La nuit a été assez agitée dehors, j’ai entendu des gens crier et il y a eu quelques pétards. Sans doute le grand groupe de Birmans fêtant leur dernière soirée à l’hôtel. Je vais me balader dans le village, enfin dans l’unique rue, avec quelques-uns de mes compagnons de voyage. Le soleil tape fort et la route est très poussiéreuse. Notre but est de trouver des bières ! Un artisan propose de jolis objets réalisés à partir de noix de coco et j’achète deux cache-pots à pendre et un mobile qui fait un joli bruit avec le vent. Pas pratique à emporter mais je n’ai pas encore acheté grand chose.

Tous les repas suivants seront pris à l’hôtel, un peu par flemme en fait, et aussi parce que le choix du village n’est pas très étendu. Je mange ce midi une salade de poulet censée être piquante mais pas trop. En fait, le piment utilisé est très fort et je mettrai de côté au moins une cuillère à soupe de petits bouts verts. Un smoothie aux fruits mélangés calme quelque peu le feu dans ma bouche.

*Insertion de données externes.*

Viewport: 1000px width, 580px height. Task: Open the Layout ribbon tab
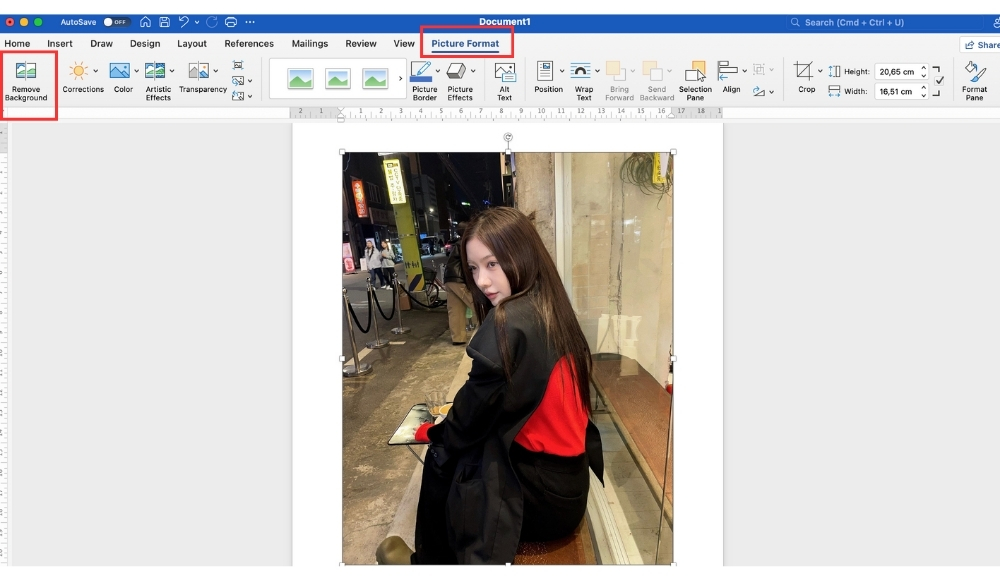coord(192,44)
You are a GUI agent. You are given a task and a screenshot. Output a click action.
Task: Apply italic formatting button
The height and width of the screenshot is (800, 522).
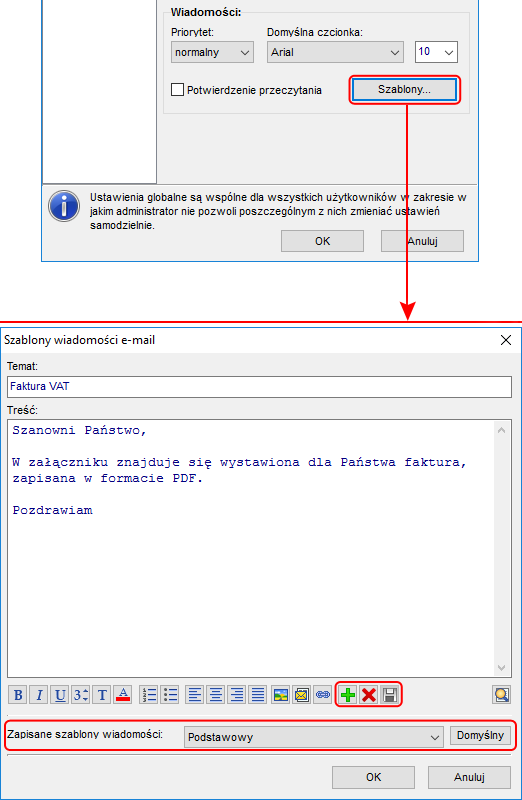click(x=39, y=695)
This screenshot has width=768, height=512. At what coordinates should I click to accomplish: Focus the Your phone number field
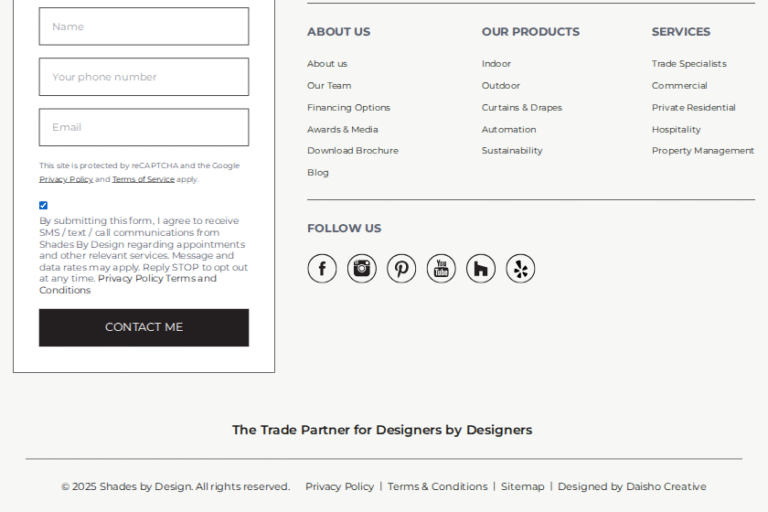pyautogui.click(x=144, y=77)
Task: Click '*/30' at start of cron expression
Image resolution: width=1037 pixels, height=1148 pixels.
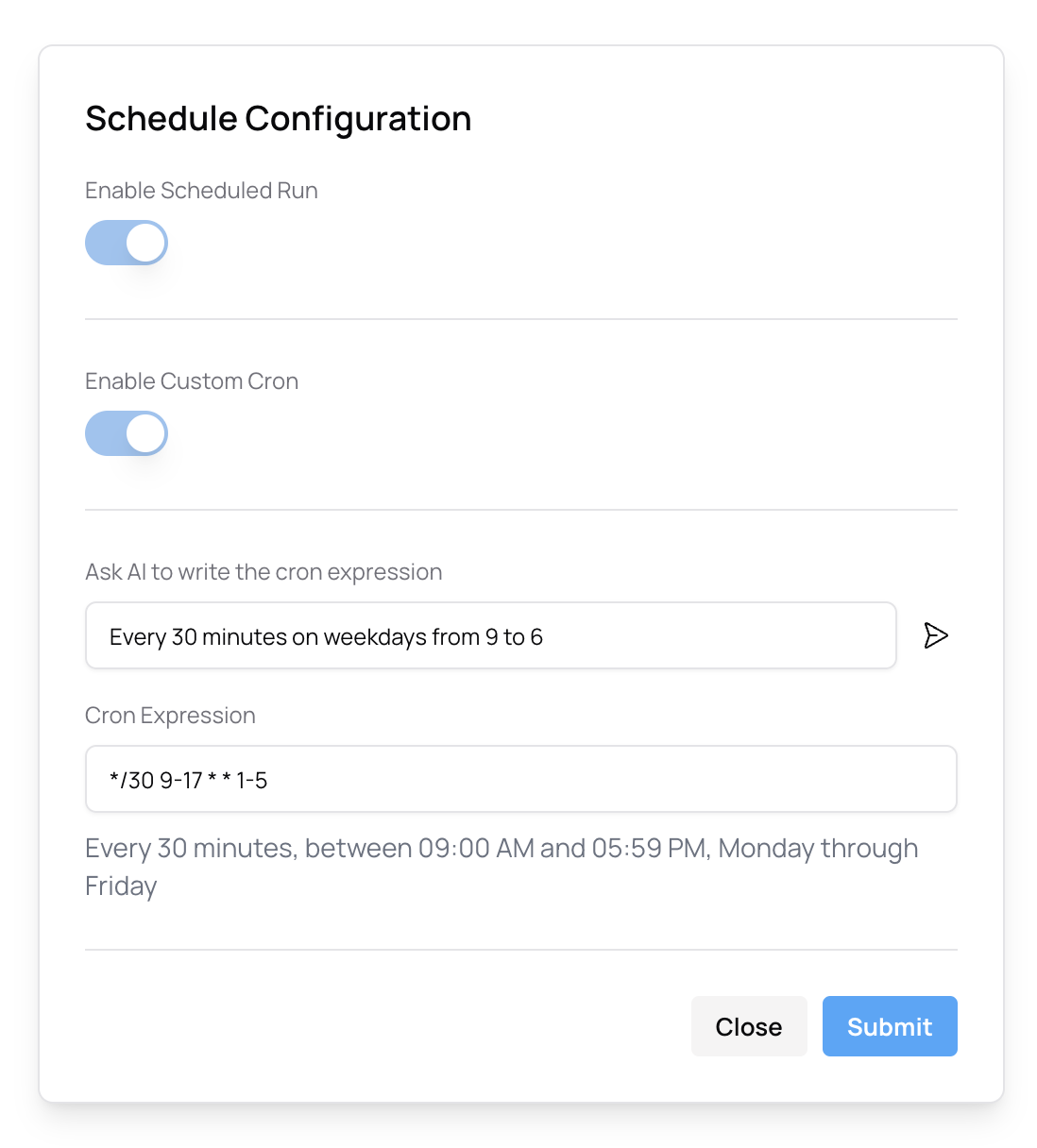Action: point(131,781)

L’après-midi se passe à lire sur la terrasse du bungalow, à l’ombre. En fin de journée, je vais faire trempette dans le Golfe du Bengale avec Robyn et nous nous promenons le long de la plage. J’aurais sans doute dû mettre un paréo parce que je fais sensation en bikini. Rien de dérangeant, juste la constatation que les locaux ne sont pas encore habitués aux touristes en petite tenue et j’aurais préféré ne pas leur imposer ça.

Rendez-vous sur la terrasse du lobby pour la happy hour et pour une séance d’internet. Je commande ensuite un curry birman de crevettes mais il y en a beaucoup trop ! En général, je prends ce genre de plats parce que les cuisiniers sont économes avec les crustacés mais je ne sais pas ce qui s’est passé ce soir.

Avant de m’endormir, j’entends une bestiole courir sur le toit du bungalow. J’espère qu’il n’y a pas d’interstice par lequel elle pourra renter.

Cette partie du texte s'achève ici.